Reproduce each line, exactly, from the one containing "Viewport: 882px width, 440px" through the end of the material. Exclude pictures.

[Data in this exercise — start]

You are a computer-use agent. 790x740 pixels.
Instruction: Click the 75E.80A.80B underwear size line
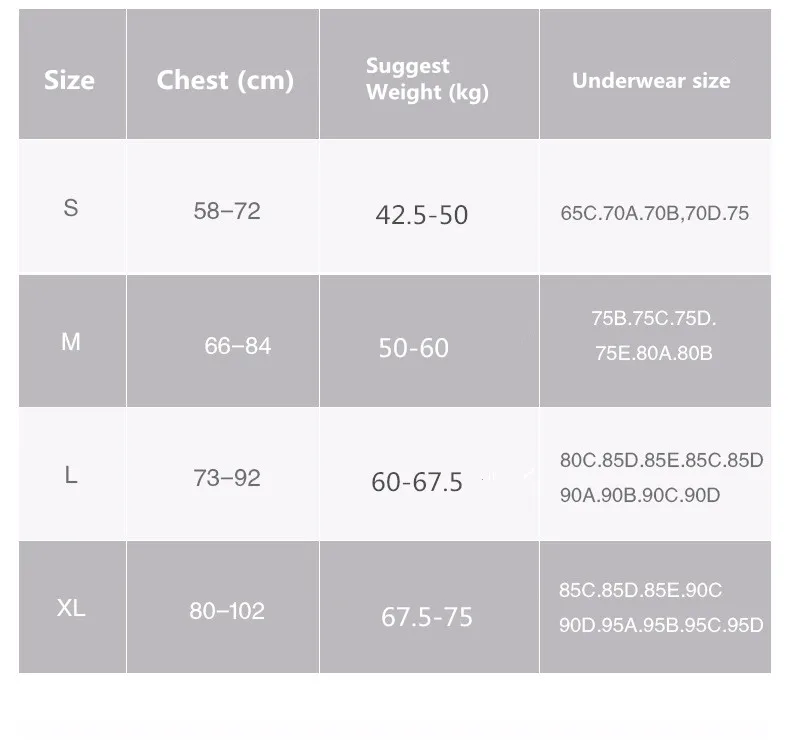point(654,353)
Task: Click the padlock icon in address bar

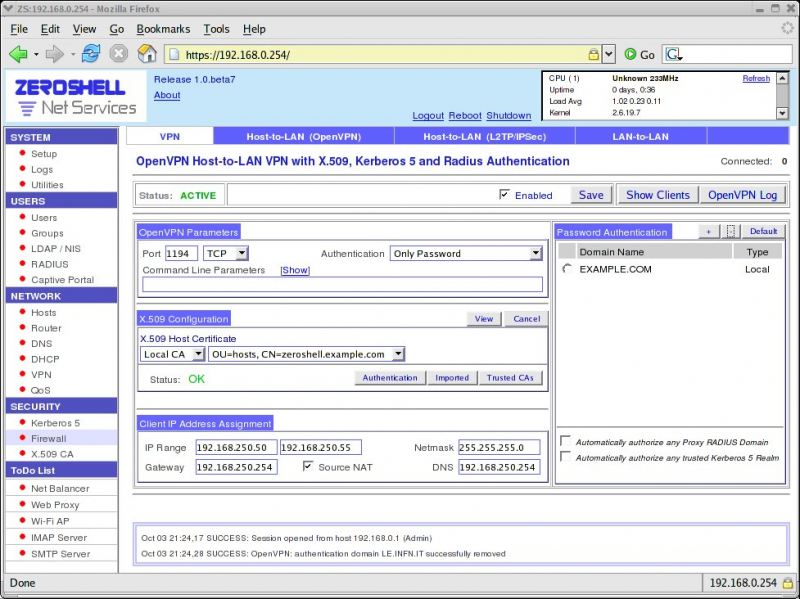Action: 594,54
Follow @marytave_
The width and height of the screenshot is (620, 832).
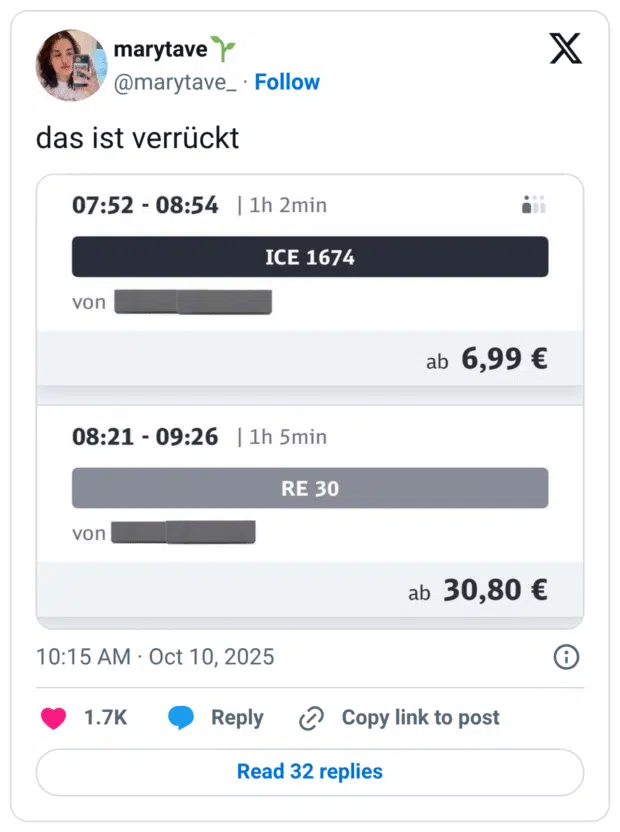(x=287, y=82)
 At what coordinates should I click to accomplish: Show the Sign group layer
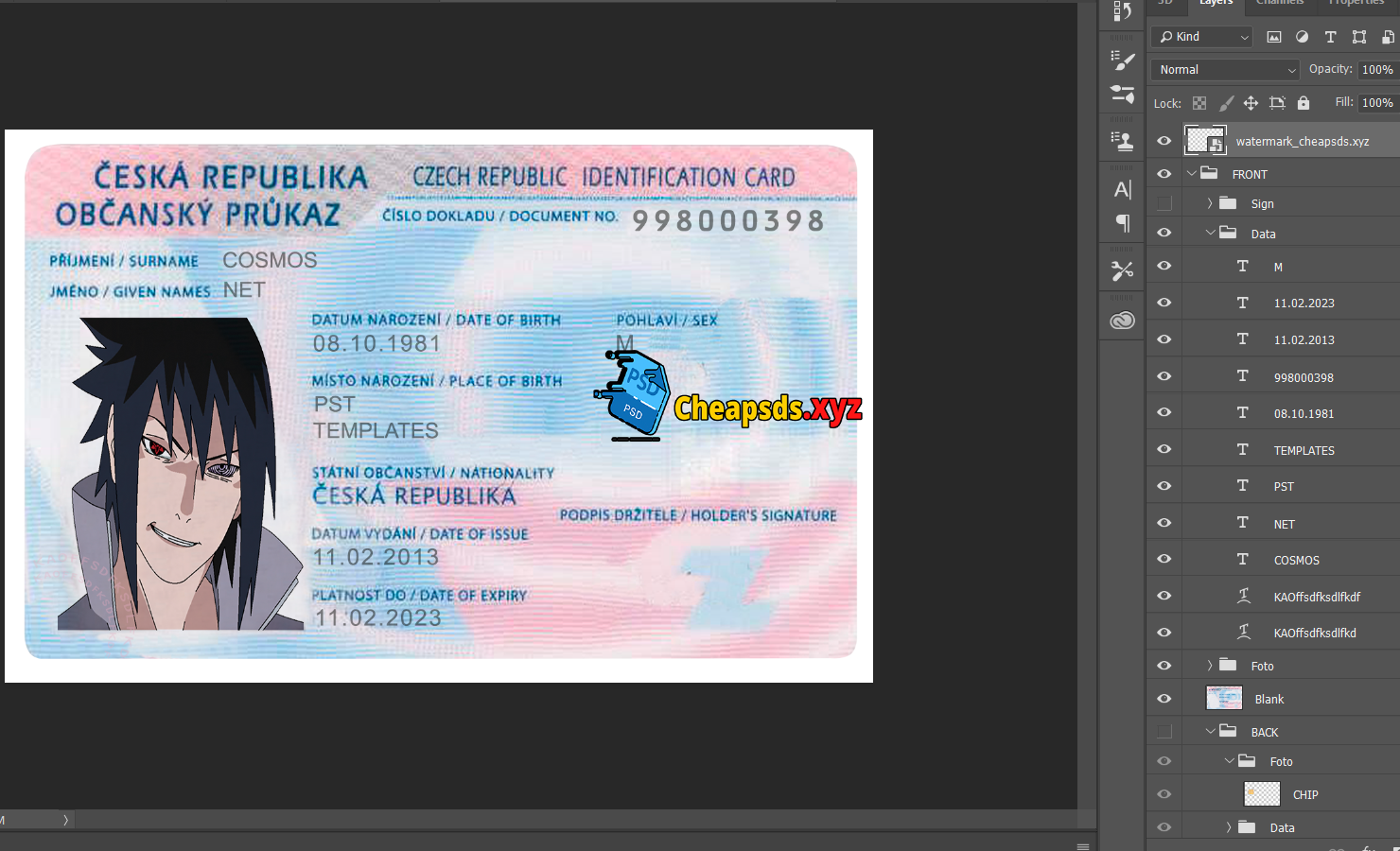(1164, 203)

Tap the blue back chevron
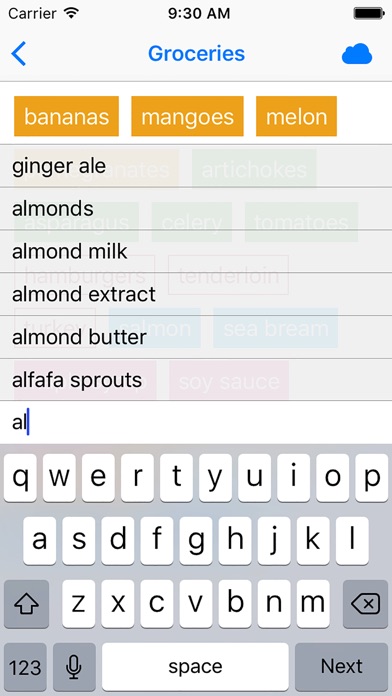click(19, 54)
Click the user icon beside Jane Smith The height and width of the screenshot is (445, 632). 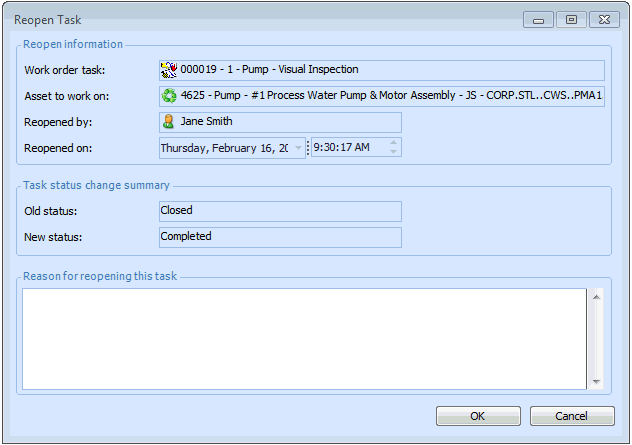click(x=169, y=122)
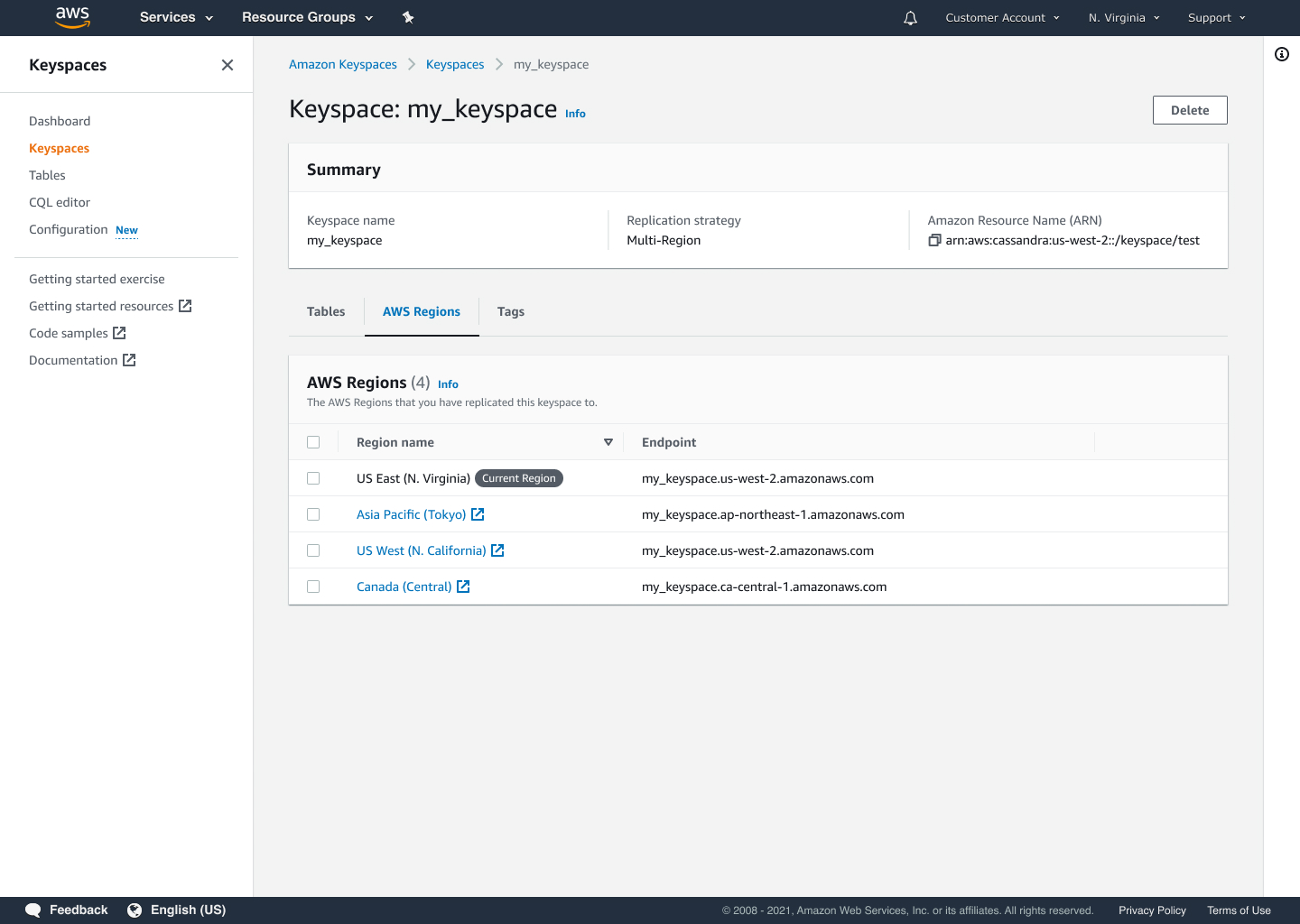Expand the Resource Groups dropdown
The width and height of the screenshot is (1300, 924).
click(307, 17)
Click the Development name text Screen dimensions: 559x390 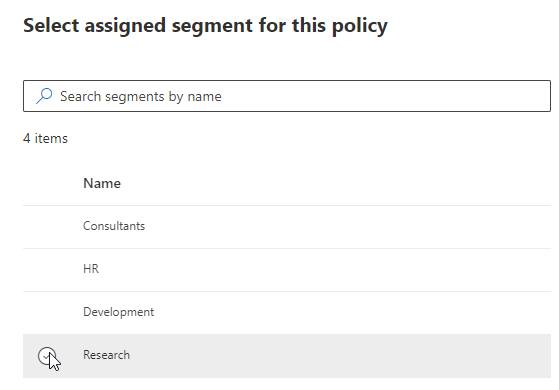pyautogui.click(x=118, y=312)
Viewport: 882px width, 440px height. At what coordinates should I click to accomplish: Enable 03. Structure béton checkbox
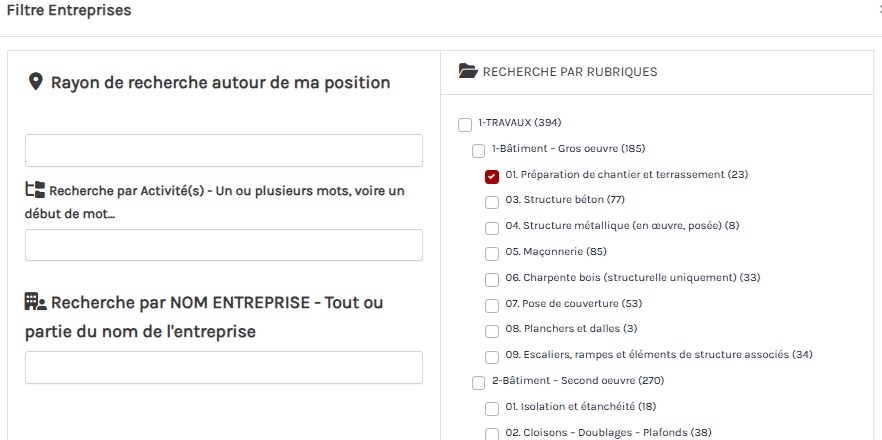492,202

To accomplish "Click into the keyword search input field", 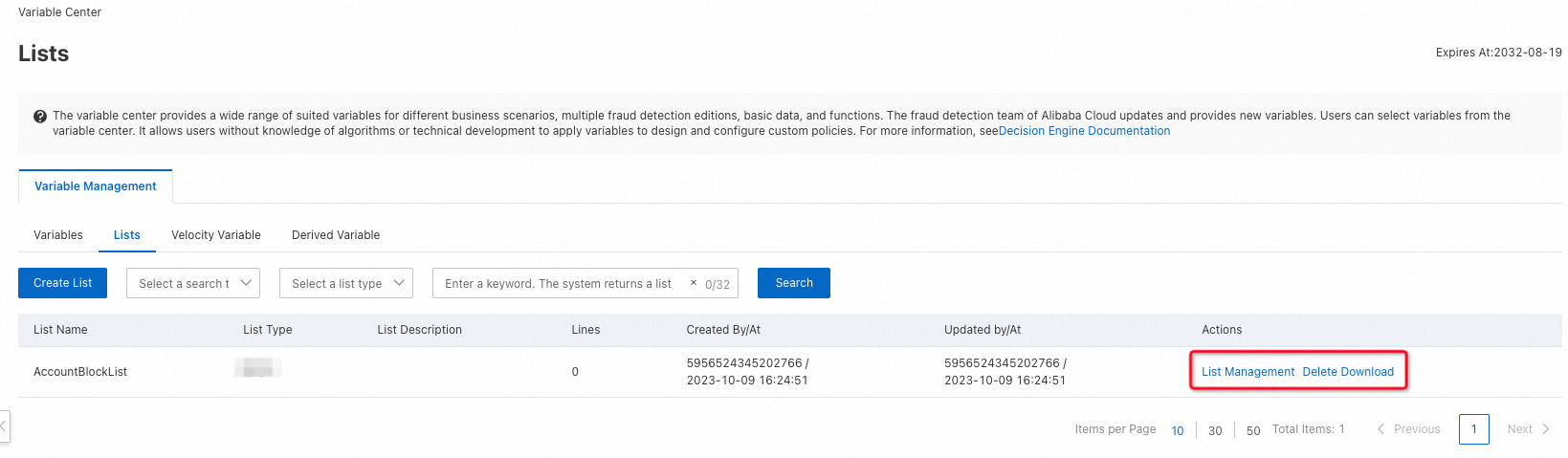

[Data in this exercise — finish]

**Result:**
Viewport: 882px width, 440px height. At what coordinates should I click to accomplish: Enable 03. Structure béton checkbox
492,202

To accomplish "Click into the keyword search input field", 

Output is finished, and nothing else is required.